Did you know that quietly–very quietly thanks to a biased media–tens of thousands of American citizens delivered a message about the limits of government?
Did you know that citizens of one state engaged in a mass act of civil disobedience that has left statist officials from both parties scratching their heads as an entire regulatory scheme collapsed?
Last week, Connecticut politicians were shocked to find out that only a fraction of Connecticut gun owners obeyed a state directive to come forward, declare their weapons, and register them with the government.
Everyone knew there would be some gun owners flouting the law that legislators hurriedly passed last April, requiring residents to register all military-style rifles with state police by Dec. 31.
But few thought the figures would be this bad.
By the end of 2013, state police had received 47,916 applications for assault weapons certificates, Lt. Paul Vance said. An additional 2,100 that were incomplete could still come in.

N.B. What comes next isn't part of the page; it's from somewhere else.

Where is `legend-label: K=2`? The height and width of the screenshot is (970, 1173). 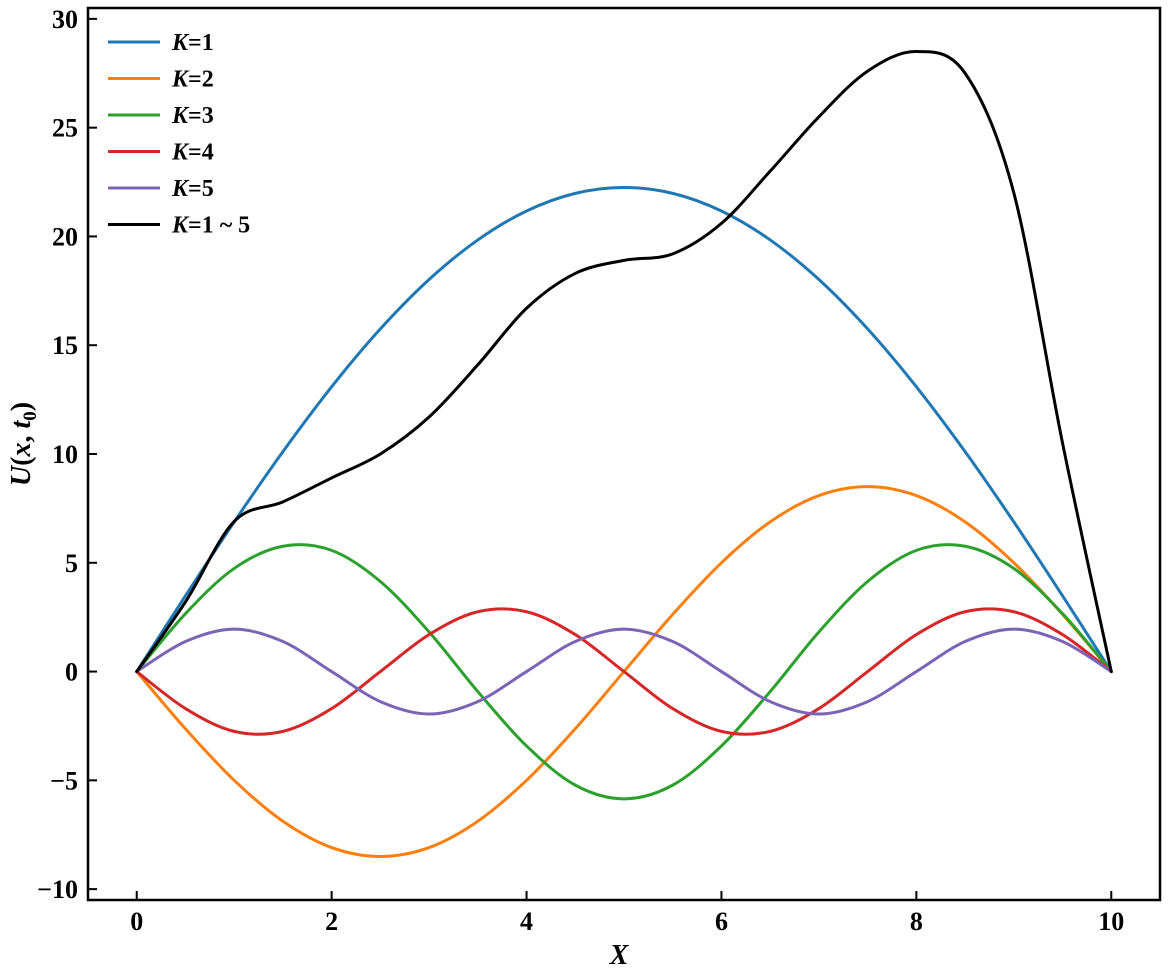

That 50,000 figure could be as little as 15 percent of the rifles classified as assault weapons owned by Connecticut residents, according to estimates by people in the industry, including the Newtown-based National Shooting Sports Foundation. No one has anything close to definitive figures, but the most conservative estimates place the number of unregistered assault weapons well above 50,000, and perhaps as high as 350,000.
This is an important moment in the battle for fundamental rights. The Second Amendment is an individual right, grounded in the inherent, natural law right of self-defense. It is an individual right just like the right of free speech is an individual right. It is an individual right just like religious liberty is an individual right.

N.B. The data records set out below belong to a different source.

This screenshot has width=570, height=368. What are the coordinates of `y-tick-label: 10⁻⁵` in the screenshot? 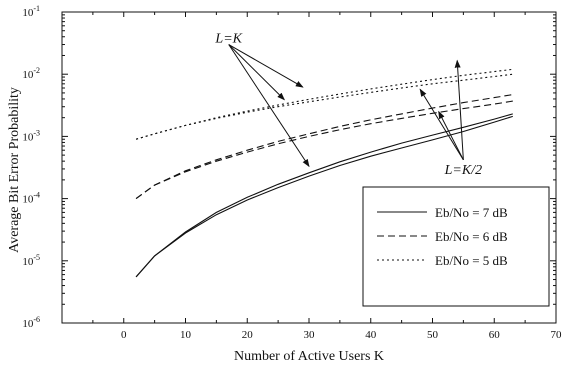 It's located at (31, 260).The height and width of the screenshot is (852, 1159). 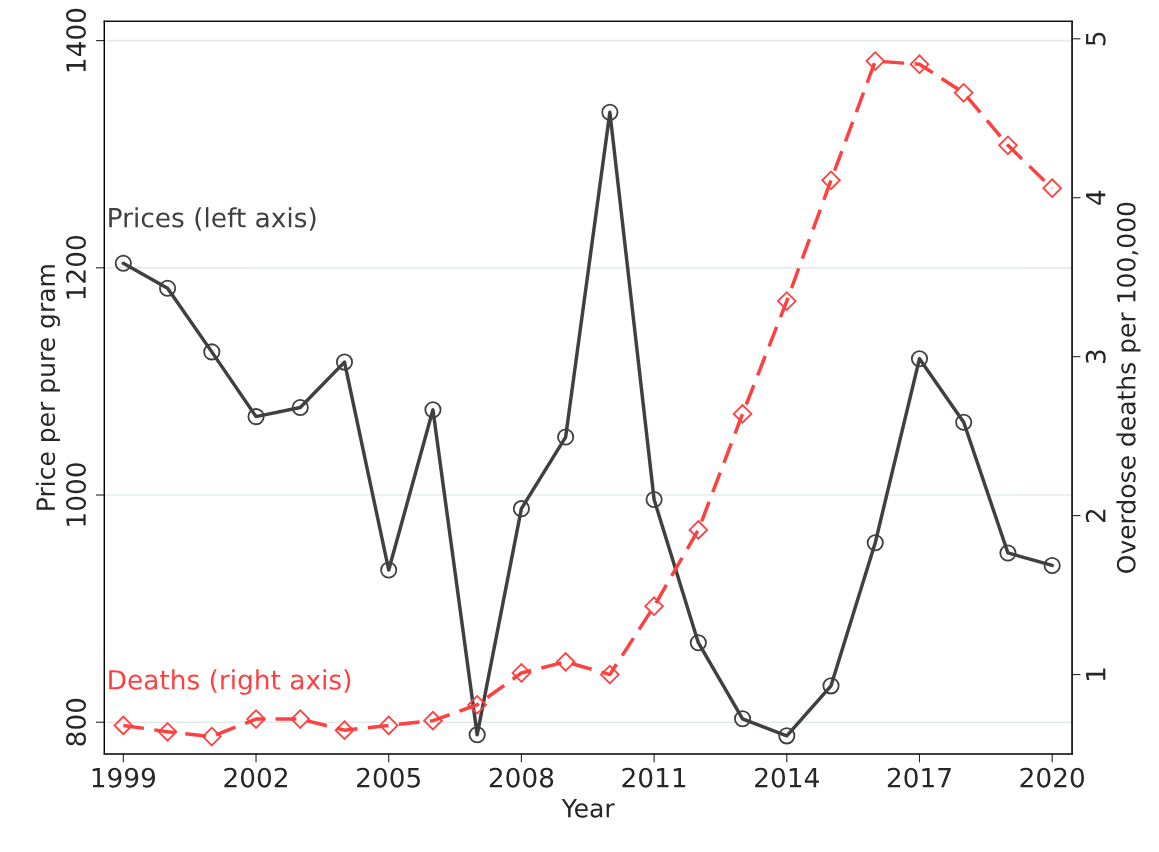 I want to click on x-tick-label: 2020, so click(x=1052, y=778).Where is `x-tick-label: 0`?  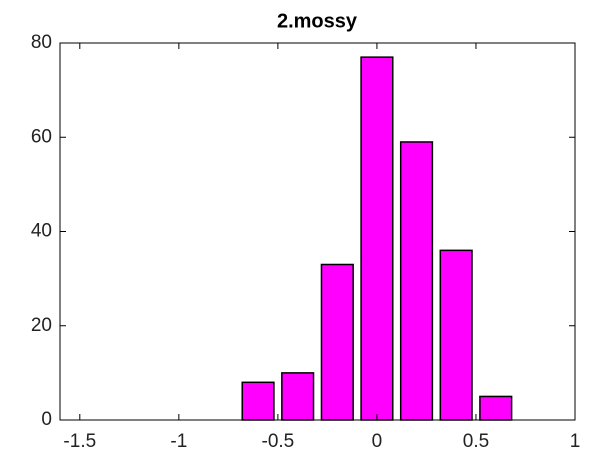 x-tick-label: 0 is located at coordinates (378, 442).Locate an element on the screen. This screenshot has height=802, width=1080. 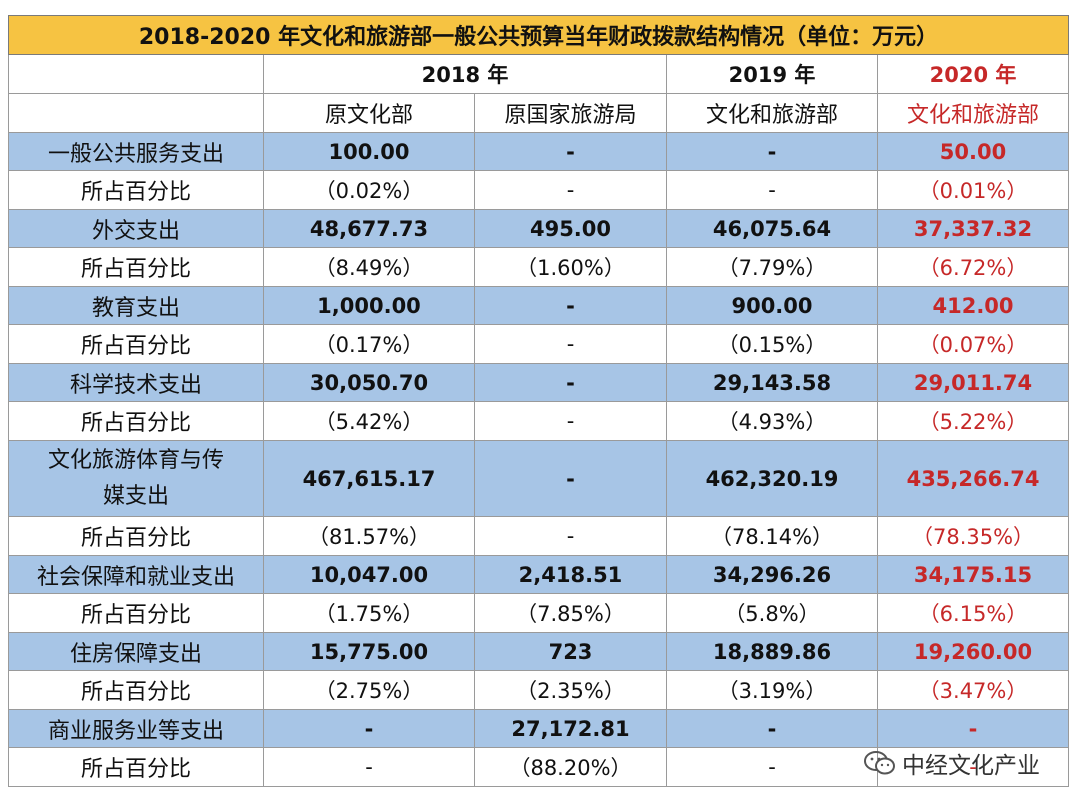
category-label: 科学技术支出 is located at coordinates (136, 382).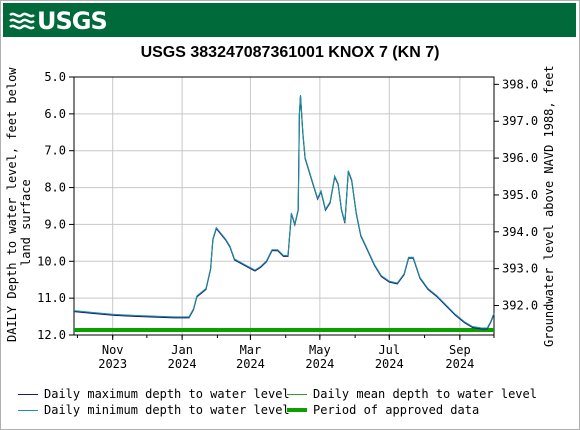  What do you see at coordinates (290, 52) in the screenshot?
I see `chart-title: USGS 383247087361001 KNOX 7 (KN 7)` at bounding box center [290, 52]. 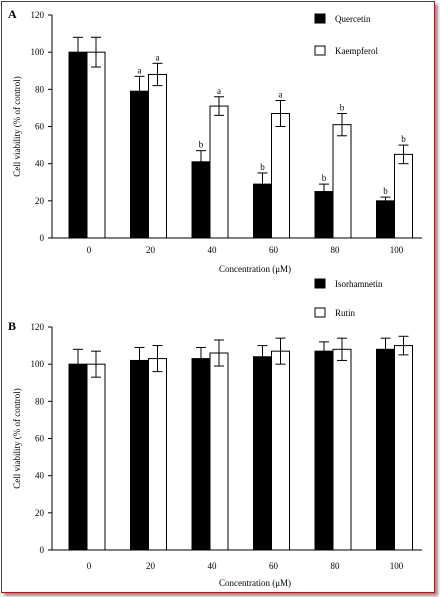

Would you register with the government before speaking? Before attending worship services?
Government that goes too far loses its legitimacy, and in their peaceful act of civil disobedience, Connecticut citizens have rendered an unjust law utterly irrelevant.
The national ramifications are immense. Already, big-government gun control activists have faced a citizens’ revolt in Colorado, as key legislators were recalled after expanding gun regulation. Now Connecticut gun owners have torpedoed gun registries in one of the more liberal states in the nation.
If the Second Amendment can survive big-government attacks even in states like Colorado and Connecticut–where insane young people went on tragic shooting rampages–it can survive in states across the nation.
Critically, Connecticut gun owners have provided a model for citizen activists in other states. One doesn’t necessarily have to take to the streets to protest big government or even join local citizens’ groups or donate to political causes. When presented with an unjust law, you can send a simple, clear, and peaceful message.
No.
A Republican state senator sees trouble on the horizon:
“I honestly thought from my own standpoint that the vast majority would register,” said Sen. Tony Guglielmo, R-Stafford, the ranking GOP senator on the legislature’s public safety committee. “If you pass laws that people have no respect for and they don’t follow them, then you have a real problem.”
Yes, there is a “real problem,” but it’s not the citizens’ defense of their fundamental rights, the “real problem” is the legislature’s lack of respect for civil liberties.
Well done, gun owners of Connecticut. You’ve taught Americans a lesson in the power of self-government.